Reaction mass of N, N'-hexane-1,6-diylbis [12-hydroxyoctadecanamide] and 12-hydroxy-N-[6-[1-oxoalkyl)amino] hexyl ] octadecanamide

Administrative data

Description of key information

The acute oral, dermal and inhalation toxicity of AD-1000 were determined, according to current guidelines, to be >2000 mg/kg bw, >2000 mg/kg bw and >5.2 mg/l, respectively.

Key value for chemical safety assessment

Acute toxicity: via oral route

Endpoint conclusion

Dose descriptor:

LD50

Value:

2 000 mg/kg bw

Acute toxicity: via inhalation route

Endpoint conclusion

Dose descriptor:

LC50

Value:

5 000 mg/m³

Acute toxicity: via dermal route

Endpoint conclusion

Dose descriptor:

LD50

Value:

2 000 mg/kg bw

Additional information

Oral toxicity

In a study performed according to OECD 423, EC B.1 tris, EPA and JMAFF guidelines, AD-1000 was administered by oral gavage to rats at 2000 mg/kg bw. The observation period was 14 days. No mortality and clinical signs occurred.
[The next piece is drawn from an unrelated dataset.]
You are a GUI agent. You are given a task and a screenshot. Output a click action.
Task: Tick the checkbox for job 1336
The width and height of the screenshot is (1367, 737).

The body weight gain shown by the animals over the study period was considered to be normal, and no macroscopic abnormalities were found. Therefore, the LD50 was determined to be >2000 mg/kg bw. According to the OECD 423 test guideline the LD50 cut off value was considered to exceed the 5000 mg/kg bw.

Dermal toxicity

In a study performed according to OECD 402, EC B.3, EPA and JMAFF guidelines, AD-1000 was administered by a single dermal application (occlusive) to rats at 2000 mg/kg bw for 24 hours. The observation period was 14 days. No mortality occurred. Hunched posture was observed in one male, and chromodacryorrhoea in one male and one female. These animals had recovered from the symptoms between days 2 and 3. The body weight gain shown by the animals over the study period was considered to be normal, and no macroscopic abnormalities were found. Erythema, scales and scabs were seen in the treated skin-area of 5/10 animals during the observation period. Therefore, the LD50 was determined to be >2000 mg/kg bw.

Inhalation toxicity

In a study performed according to OECD 403, EC B.2, EPA and JMAFF guidelines, AD-1000 was administered by inhalation for 4 hours to rats (5/sexe), nose only. The observation period was 14 days. The mean actual concentration was 5.2 +/- 0.4 mg/l, the nominal concentration was 14.6 mg/l with a generation efficiency (ratio of actual and nominal concentration) of 35.6%. The mean mass aerodynamic diameter (MMAD) was determined twice, being 1.8 microm. on both occasions. One female was found dead 3 hours post-treatment, no further mortality occurred. No clinical signs were noted during exposure. After exposure, hunched posture, piloerection, ptosis and slow breathing were noted among the majority of the animals. Laboured respiration was noted among the majority of the males and rales were noted in one female. The surviving animals had recovered from the symptoms between days 2 and 3. The body weight gain shown by the surviving animals over the study period was considered to be normal and no macroscopic abnormalities were found. Macroscopic post mortem examination of the animal that died during the study showed granular, gray-white contents in the trachea, gray-white discolouration of the tongue and many, dark red foci on the lungs. Therefore, the LC50 was determined to be >5 mg/l.

Justification for classification or non-classification

Based on the studies present, AD-1000 does not have to be classified according to 67/548/EEC and the CLP Regulation (EC) No 1272/2008 for acute oral, dermal or inhalation toxicity.